For me, Grad had come and gone, and all I had to do was ready my classroom for the summer maintenance and repairs. This was not a favourite job for many on staff—but one that marked the nature of which time could crawl. Personally, I had one week from my last day of work to pull together all the last minute things that were likely to pop up in that inconvenient way things tend to pop up at inopportune times. Having time crawl while at my “day job” was infuriating. I had places to be and other things I could be doing.
For example, I had another grad to go to. My youngest niece was graduating, and from the same school both her sister and I had graduated from. True, being relegated an “ancient” status by my nieces, I shamelessly admitted that my graduation happened sometime in the last century (rumour has it they played O Canada on an eight track back in the days I went there!). Because of both nostalgia, and my love for my nieces, there were two events I was keen to go to, and one of them happened to fall on my second-to-last day of work. My boss knew about it and was fine with my leaving early that day.
It was not a lengthy event, but it was meaningful to me. As far as I know it is something unique to that particular school. It is called “The Garden Party”, and it is simply a chance for friends and family to see, and photo-op their beloved grads in their formal attire. They line up the shiny formally dressed grads in twos, and march them out the front doors of the school and around the block. The march, of course, is a symbolic gesture celebrating their emancipation from the mighty institution poised to issue a diploma of matriculation.
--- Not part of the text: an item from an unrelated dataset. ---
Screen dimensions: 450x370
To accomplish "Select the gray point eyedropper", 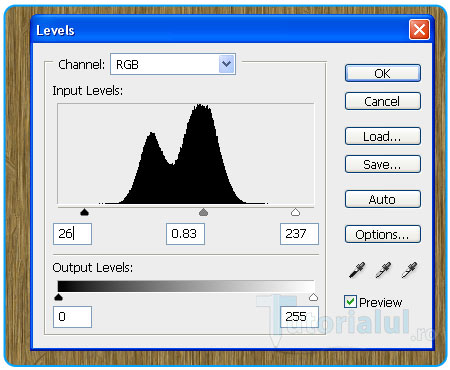I will [x=383, y=270].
The street that leads straight away from the school was renamed “Graduate Path” during my time there. I am pretty sure that the neighbours felt very touched to have their street renamed. It likely was a warm and fuzzy feeling that faded rapidly by the day for those fussy about their lawns. You see, it is province wide law that no cigarettes, alcohol, or other controlled substance be consumed/used on school property. Teachers wishing to have a quick smoke, for example, would have not only do so in their cars, but the cars have to be moving and off of school property.
For students who smoked this proved awkward. If they wanted to smoke, they would have to find a place close to the school, but not on the school. In many cases, the ideal location would be in plain sight, right on Graduate Path. Gaggles of students would gather, sucking on paper sausages jam-packed with (hopefully just) tobacco. Once finished the filter tips of the cigarettes would meet the unglamorous fate of being tossed to the ground where they would accumulate and look quite ugly as far as landscape features go.
As far as my nieces and I are concerned, this was barely an issue. None of us ever picked up the habit of smoking—and to this day, we can be accused of having the lungs of a deer. On the day of their formal, it would likely also prove moot. Many students were too worried about ruining dresses or even rental suits to indulge in smoking. Additionally, their parents were near by—armed with cameras.
I tried to talk Palucid into taking a quick break from his work to witness this. She was the last among my nieces and nephews to graduate from high school, and this meant it would be Palucid’s only chance to witness such an occasion. He could only promise me that he would try—he would not guarantee anything. I resigned myself to the adage “beggars can’t be choosers”. In this situation pushing Palucid would be akin to begging. I guess I would just have to wait and see….Yippeee, more waiting—my bladder totally wanted to pee its pants.
The day itself turned out to be a scorcher. This in no way inspired the tired administration to be efficient in their handling of things—quite the opposite in fact. Back “in the day” when I graduated from that school, there were around 500 grads. We were lined up two by two, and marched out of the school. There was a photographer present and willing to sell us a snap shot taken of us “marching” in our formal wear. No one really announced our names. I suspect there were those at the time, who may have considered it back luck to “announce” the grads prior to their convocation—who knows?
This time around I watched as family and friends mulled about in the scorching prairie heat while the administration took its glacial time organizing the grads into their alphabetical order so that they could be marched out, slowly, one at a time—all two hundred of them…one…at…a…time. My parents were there basking in the shade of an oak tree, and I think my brother sat in his running—air conditioned—suv until it was time to photograph his baby on her grad formal.
We managed to get all kinds of photos of my niece and her boyfriend; my niece and my parents, my niece and me—it was lovely. By the time we were done, they were just finishing the W’s and anyone with the last name starting with zed were receiving first aid for heat stroke.